Für die auffällig wenigen Zuzüge kommt wohl eine Mischung aus mehreren Ursachen in Frage: Wie berichtet hatte der Potsdamer Arbeitsmarkt vergleichsweise stark unter dem Lockdown gelitten. Auch zogen wegen der Aussetzung der Präsenzveranstaltungen weniger Studenten nach Potsdam als üblich. Außerdem war der Wohnungsbau im vergangenen Jahr in Potsdam massiv eingebrochen. Im ganzen Jahr 2020 waren insgesamt 897 Wohnungen errichtet und saniert worden. Das war die niedrigste Anzahl seit dem Jahr 2012. Verglichen mit dem Vorjahr bedeutet das einen Rückgang um 45,1 Prozent.
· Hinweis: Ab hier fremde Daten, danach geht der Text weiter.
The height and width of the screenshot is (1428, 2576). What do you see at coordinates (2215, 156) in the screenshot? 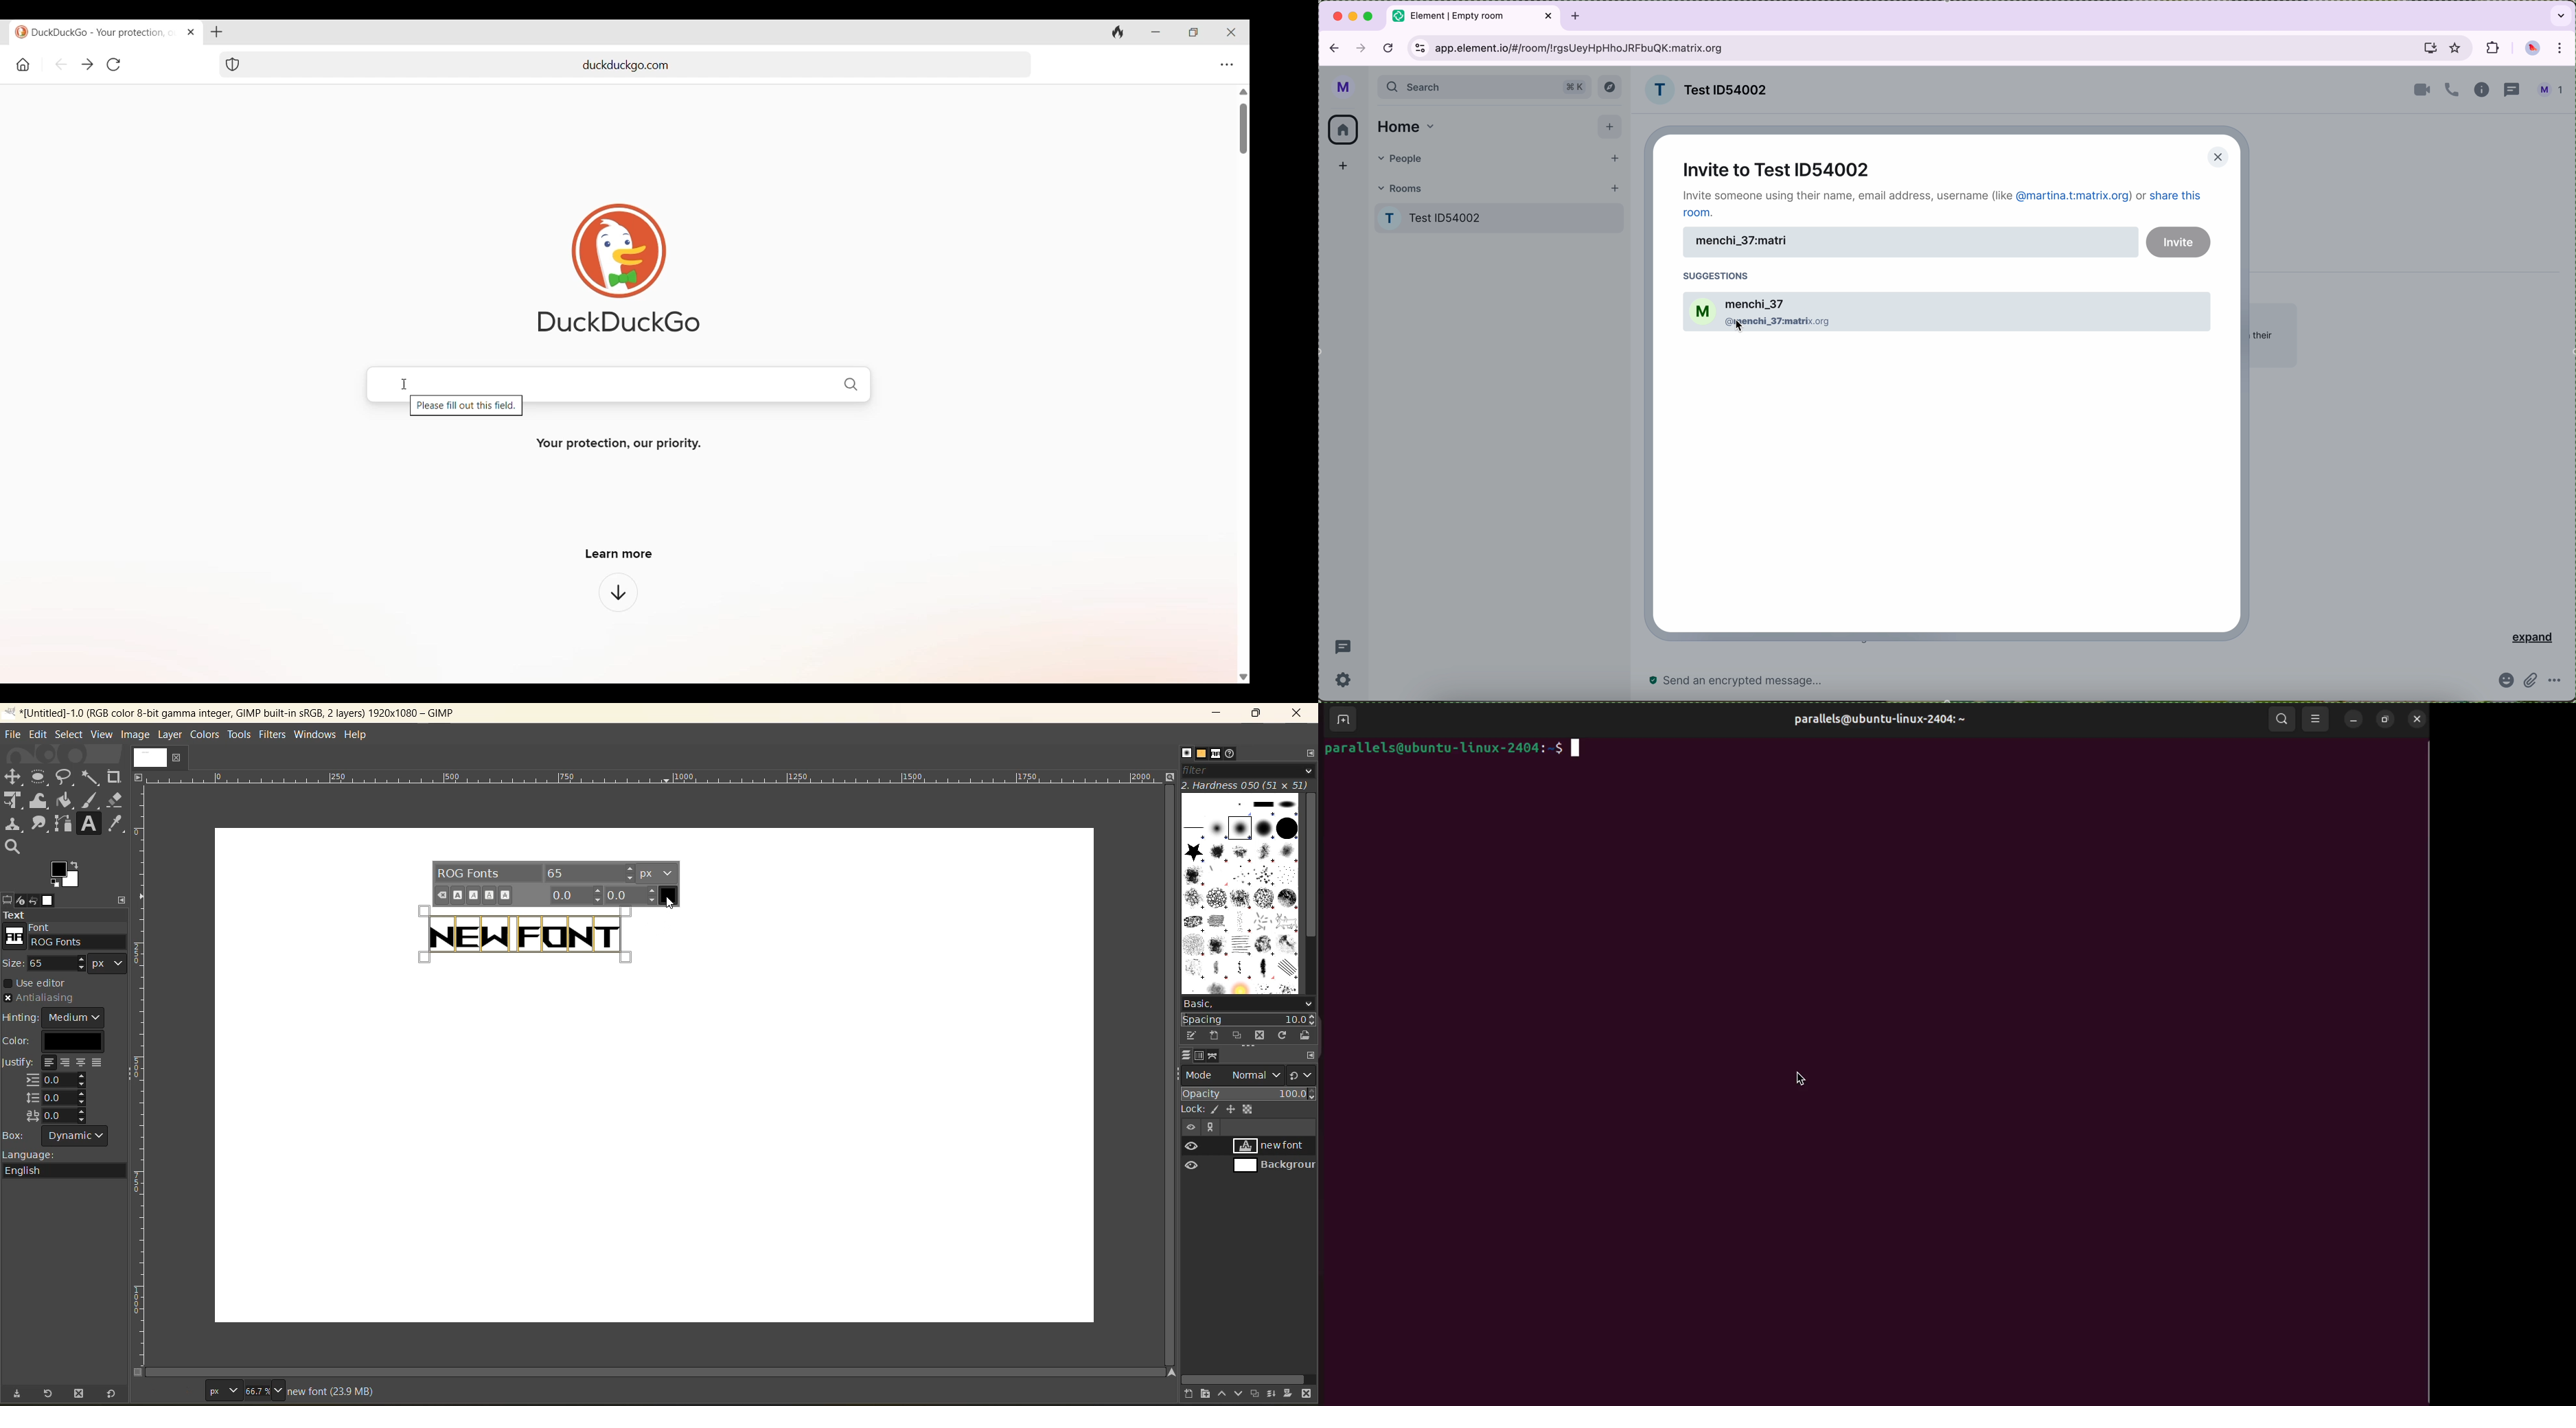
I see `close pop-up` at bounding box center [2215, 156]. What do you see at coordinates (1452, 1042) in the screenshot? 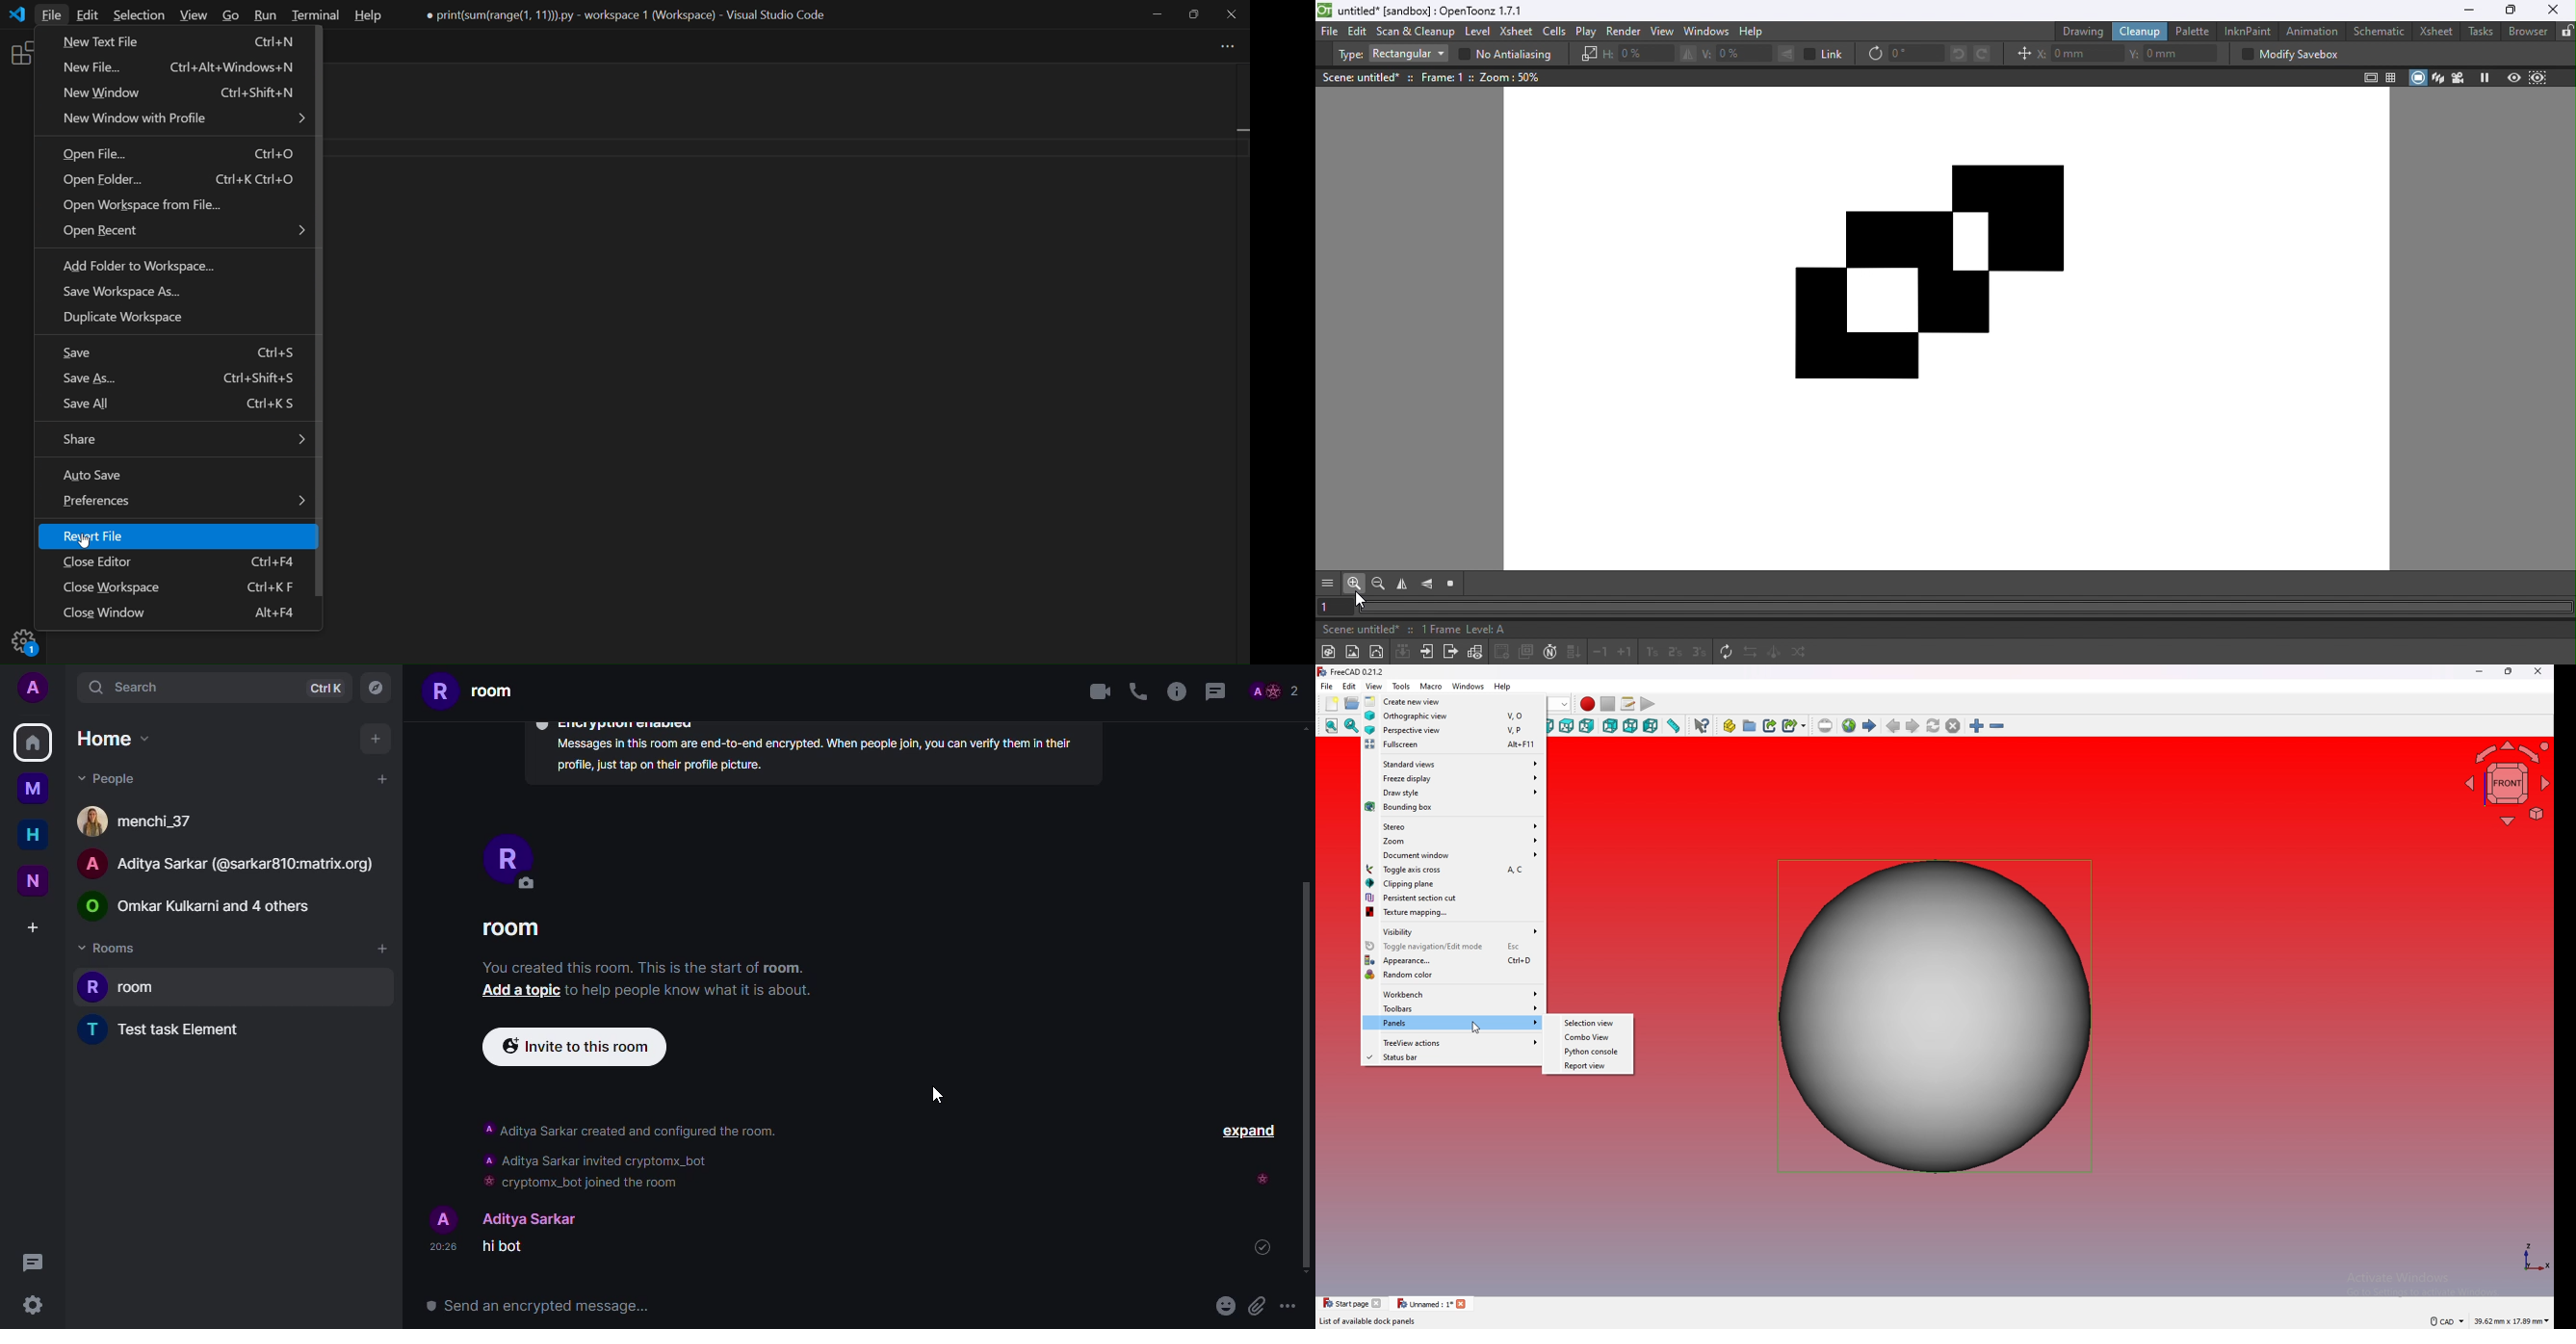
I see `tree view actions` at bounding box center [1452, 1042].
2020 wurden in Potsdam weniger Wohnungen fertiggestellt.
2020 wurden in Potsdam weniger Wohnungen fertiggestellt.
© Andreas Klaer

Exklusiv hat Potsdam den Wachstumsstopp nicht: Erstmals seit 20 Jahren hat Berlin im vergangenen Jahr durch Weg- und Zuzüge mehr Einwohner verloren als hinzugewonnen. Zwar seien im Jahr 2020 knapp 143.000 Menschen in die Hauptstadt gezogen, fast 150.000 hätten ihr jedoch den Rücken gekehrt, teilte das Landesamt für Statistik Ende Juni mit. Auch die Gesamtbevölkerung schrumpfte vergangenes Jahr im Vergleich zu 2019 leicht um 5400 auf rund 3.664.000. 

Auch andere Großstädte schrumpften. Das Berliner Forschungsinstitut Empirica fragt sogar schon nach einer deutschlandweiten Zeitenwende. „Vor allem junge Familien wandern auf der Suche nach einer großen, aber bezahlbaren Wohnung ins immer entferntere Umland“, hieß es jüngst in einer Untersuchung zu Immobilienpreisen.